I'm given a function sequence as such:

$$ f_n(x) = \frac{x^n}{n^n}$$ over $$x \in [0,1]$$

I have to find what is the point convergence and uniform convergence of this sequence. What is the proper method to evaluate this?
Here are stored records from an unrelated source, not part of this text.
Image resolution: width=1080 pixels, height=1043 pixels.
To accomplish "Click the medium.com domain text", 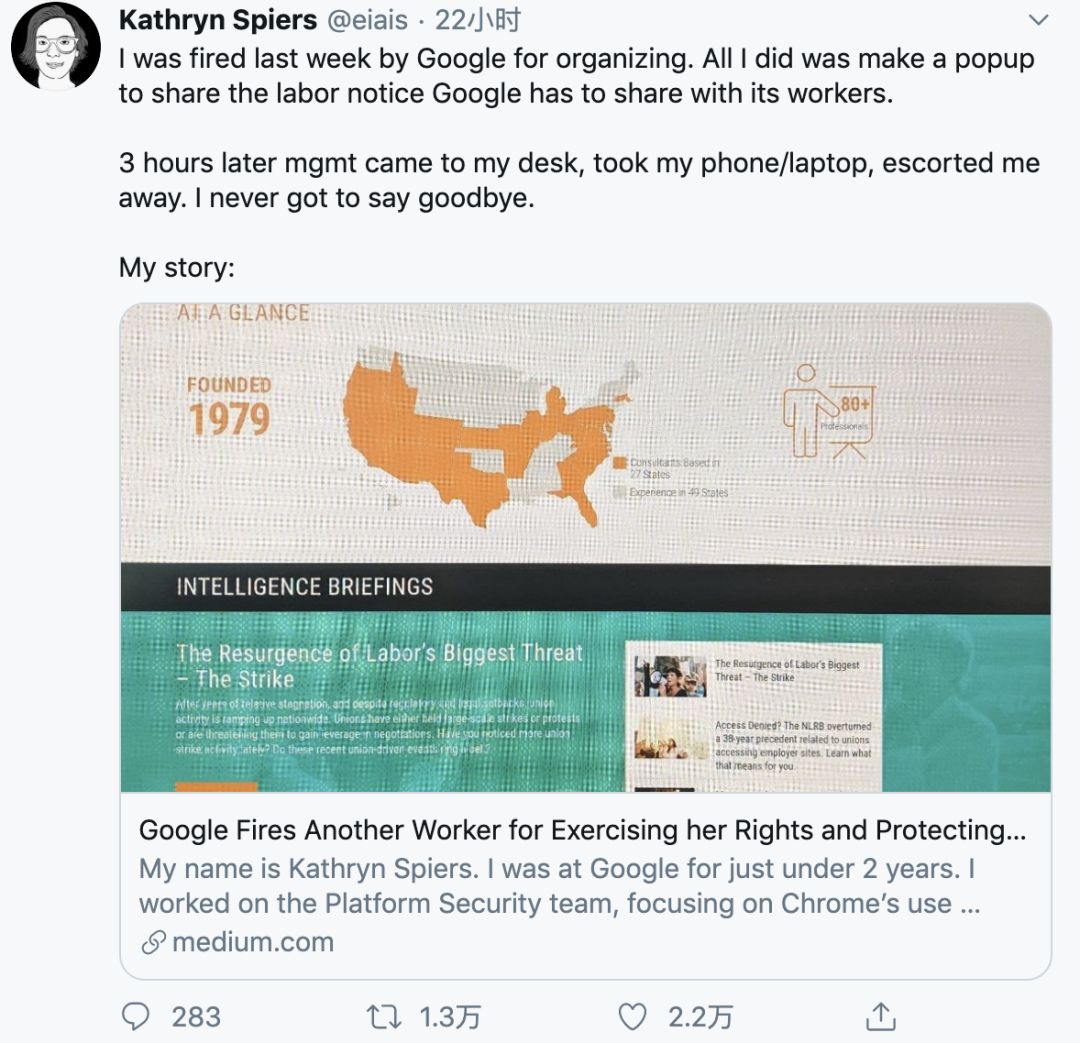I will click(x=253, y=942).
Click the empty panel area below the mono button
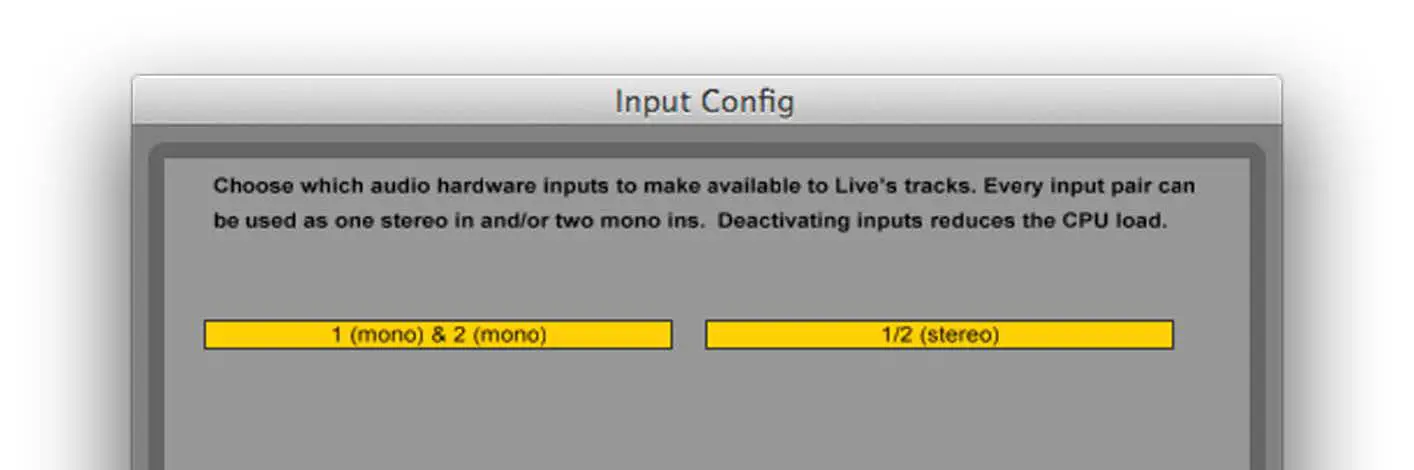 (x=438, y=410)
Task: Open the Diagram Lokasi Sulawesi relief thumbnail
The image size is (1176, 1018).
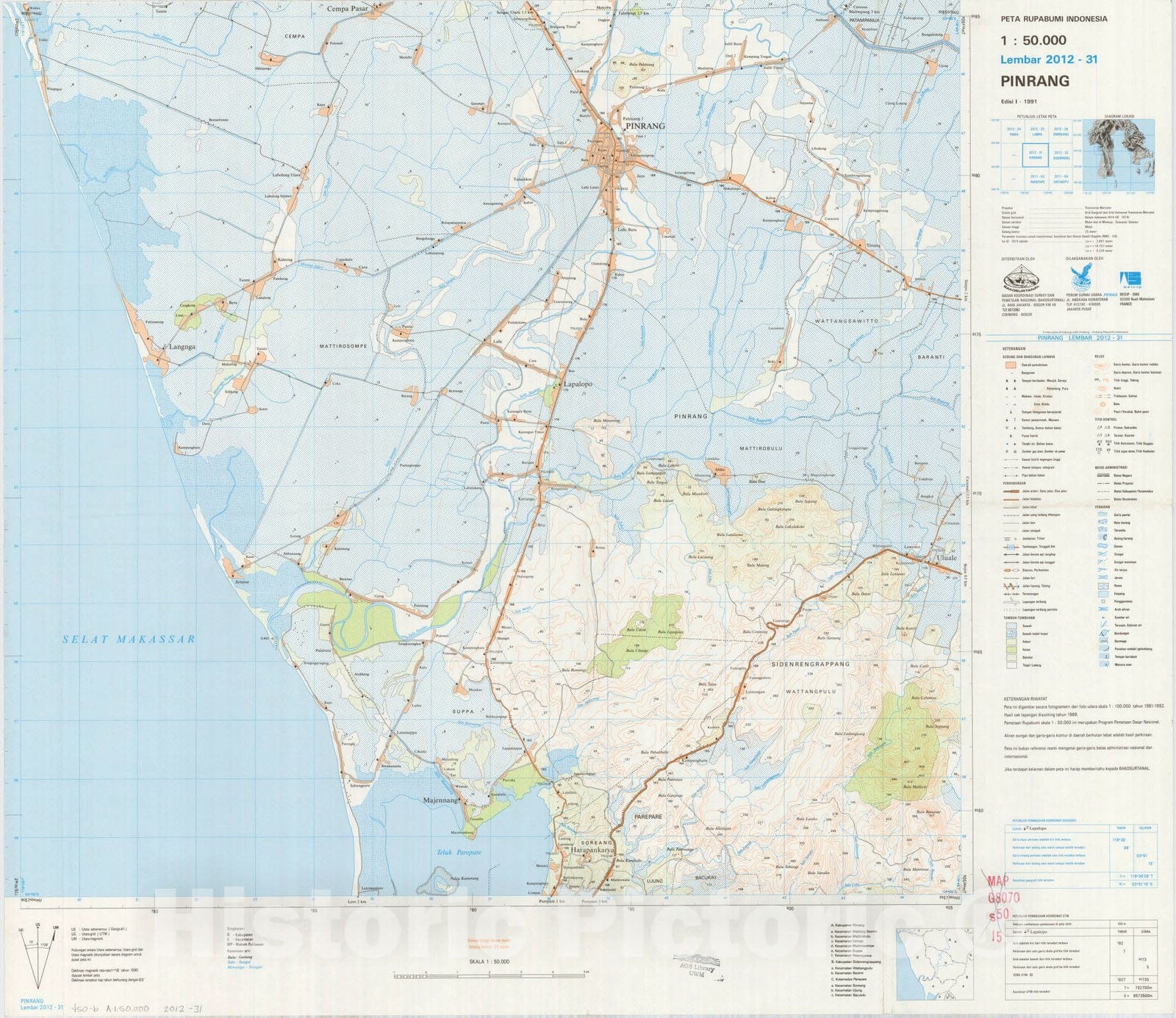Action: click(1119, 154)
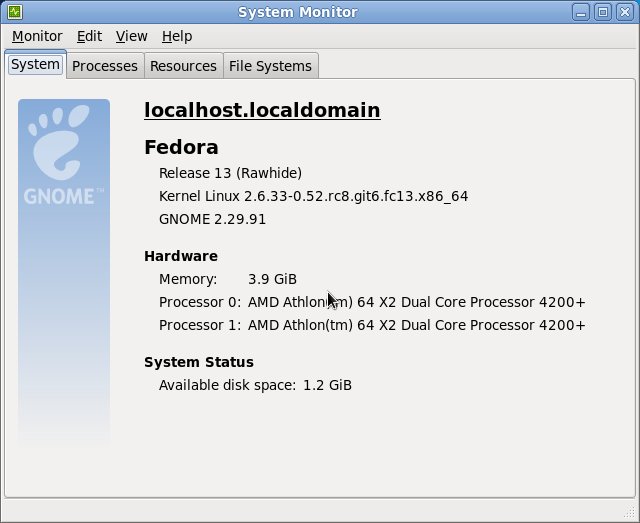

Thanks in advance

Answer 1

Hint: For each $n\in\mathbb N$ and each $x\in[0,1]$, $\left\lvert\frac{x^n}{n^n}\right\rvert\leqslant\frac1{n^n}$.

Answer 2

Uniform convergence is in the supnorm, so $f_n(x) \rightarrow f(x)$ if $$ \sup_{x \in [0,1]} |f_n(x)-f(x)| \rightarrow 0 $$ Since $n^n$ is growing much faster than $x^n$, we can guess that $f_n(x) \rightarrow 0$. For uniform convergence, (notice that $x^n/n$ is increasing on $[0,1]$, so the largest distance between $x^n/n^n$ is attained at $x=1$) $$ \sup_{x \in [0,1]}|f_n(x)-0| = |1/n^n| $$ and $1/n^n$ \rightarrow 0, so $f_n \rightarrow_u f$.

Pointwise convergence is that, for all $x \in [0,1]$, $$ f_n(x) \rightarrow f(x). $$ So $f_n(x) \rightarrow 0$ for all $x \in [0,1]$, since $x^n/n^n \le 1/n^n$ for all $x \in [0,1]$, and $1/n^n \rightarrow 0$, so $f_n \rightarrow_p f$.